> [Exercise requirements]:
1 – According to the article, which charges was the former officer found guilty of in the death of George Floyd?
2 – Using the article, explain why Dershowitz thinks the judge left the mistrial question to the appellate court instead of declaring one himself.
3 – Duplicate a passage from the article, beginning at the words "The professor said" and stopping after "the public’s reaction.".

> [Source]:

########

Alan Dershowitz: Maxine Waters’ Comments Were ‘Borrowed’ From The ‘Playbook Of The Ku Klux Klan’

 

Harvard law professor Alan Dershowitz on Monday slammed Congresswoman Maxine Waters’ (D-CA) comments about activists needing to “get more confrontational” if the jury in the George Floyd trial did not find officer Derrick Chauvin guilty in Floyd’s death.

According to Dershowitz, Waters’ comments were straight out of the KKK’s “playbook.”“You know, when you think about the irony of what Congresswoman Waters did, she borrowed the playbook of the Ku Klux Klan from the 1920s and 1930s. They would stand outside of courtrooms and they would threaten violence if any jury would ever acquit a black person or convict a white person,” the attorney explained, according to Mediaite. “Now we’re seeing exactly the opposite. We’re seeing mobs outside the courthouse and we’re seeing members of Congress, just like the Klan had governors and senators and very prominent public officials, demanding verdicts in particular cases. And now we have a member of Congress demanding a verdict in a case.”

The professor said the judge in the case should have issued a mistrial over Waters’ remarks. Instead, the judge decided to allow the appellate court to make that decision, something Dershowitz believes was due to the public’s reaction.

“…if he declared a mistrial there’d be riots in the streets and he’d be blamed for it. The true blame would be on Waters but he would be blamed for it,” the professor explained.

Dershowitz pointed out that the case is complex and Waters was attempting to influence the jury.

“Her message was clearly intended to get to the jury: ‘If you will acquit or if you find the charge less than murder, we will burn down your buildings. We will burn down your businesses,” he explained, as Newsweek reported. “We will attack you. We will do what happened to the witness—blood on their door.'”

“This is a very close case on what degree of homicide is involved if the jury gets beyond the issue of causation,” he said. “This is not a simple case of looking at a video. There’s causation, issues of intent, and other issues in the case that the judge instructed the jury on.”

House Minority Leader Kevin McCarthy (R-CA) introduced a resolution to censure Waters for her comments. The motion to table the full floor vote passed, with no Democrats defecting.

As The Daily Wire reported, the jury in the Chauvin trial reached a verdict shortly after noon on Tuesday. The former officer was found guilty of second-degree murder, third-degree murder, and second-degree manslaughter in the death of George Floyd.

########

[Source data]
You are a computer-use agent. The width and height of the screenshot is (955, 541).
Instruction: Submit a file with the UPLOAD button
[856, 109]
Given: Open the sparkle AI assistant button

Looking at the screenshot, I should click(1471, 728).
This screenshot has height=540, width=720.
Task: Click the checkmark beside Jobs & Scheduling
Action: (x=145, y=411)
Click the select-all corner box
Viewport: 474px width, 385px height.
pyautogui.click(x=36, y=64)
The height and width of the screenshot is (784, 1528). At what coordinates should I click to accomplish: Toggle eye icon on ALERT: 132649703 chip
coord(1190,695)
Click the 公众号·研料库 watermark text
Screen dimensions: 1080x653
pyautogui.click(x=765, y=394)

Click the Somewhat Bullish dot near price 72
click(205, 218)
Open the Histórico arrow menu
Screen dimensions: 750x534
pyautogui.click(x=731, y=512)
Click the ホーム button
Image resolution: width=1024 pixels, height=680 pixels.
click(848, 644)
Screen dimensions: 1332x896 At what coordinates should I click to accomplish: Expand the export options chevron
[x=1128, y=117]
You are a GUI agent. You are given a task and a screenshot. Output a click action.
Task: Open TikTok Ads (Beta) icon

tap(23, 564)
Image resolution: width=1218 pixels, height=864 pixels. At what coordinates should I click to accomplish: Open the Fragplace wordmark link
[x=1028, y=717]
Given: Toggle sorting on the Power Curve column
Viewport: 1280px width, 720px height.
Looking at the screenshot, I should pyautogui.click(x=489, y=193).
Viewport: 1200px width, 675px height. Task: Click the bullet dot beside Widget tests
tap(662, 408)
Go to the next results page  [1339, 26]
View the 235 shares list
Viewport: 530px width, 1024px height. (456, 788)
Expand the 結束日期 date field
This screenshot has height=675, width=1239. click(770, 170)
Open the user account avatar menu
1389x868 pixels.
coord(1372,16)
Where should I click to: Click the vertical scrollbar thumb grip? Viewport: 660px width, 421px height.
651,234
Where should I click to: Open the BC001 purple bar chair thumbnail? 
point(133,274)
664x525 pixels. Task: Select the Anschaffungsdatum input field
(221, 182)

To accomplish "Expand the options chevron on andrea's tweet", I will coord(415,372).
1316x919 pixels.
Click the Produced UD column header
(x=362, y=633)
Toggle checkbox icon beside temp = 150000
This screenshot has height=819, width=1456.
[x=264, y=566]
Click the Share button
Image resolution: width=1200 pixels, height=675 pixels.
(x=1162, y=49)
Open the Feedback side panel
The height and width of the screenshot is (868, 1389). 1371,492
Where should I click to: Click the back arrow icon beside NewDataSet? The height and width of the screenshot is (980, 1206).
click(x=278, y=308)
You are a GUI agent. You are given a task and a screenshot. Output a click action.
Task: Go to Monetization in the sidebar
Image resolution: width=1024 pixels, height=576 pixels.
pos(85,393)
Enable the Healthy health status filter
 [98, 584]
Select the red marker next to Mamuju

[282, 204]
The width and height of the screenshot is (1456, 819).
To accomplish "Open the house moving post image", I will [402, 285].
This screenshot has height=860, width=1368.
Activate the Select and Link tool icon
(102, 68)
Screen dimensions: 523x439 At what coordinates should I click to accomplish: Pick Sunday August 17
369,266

########

> [Solutions to the problems]:
1 – He was found guilty of second-degree murder, third-degree murder, and second-degree manslaughter.

2 – Dershowitz believes the choice came from the public's reaction. In his view, declaring a mistrial would have set off riots in the streets, and the judge would have been blamed for them even though the true blame would lie with Waters.

3 –
The professor said the judge in the case should have issued a mistrial over Waters’ remarks. Instead, the judge decided to allow the appellate court to make that decision, something Dershowitz believes was due to the public’s reaction.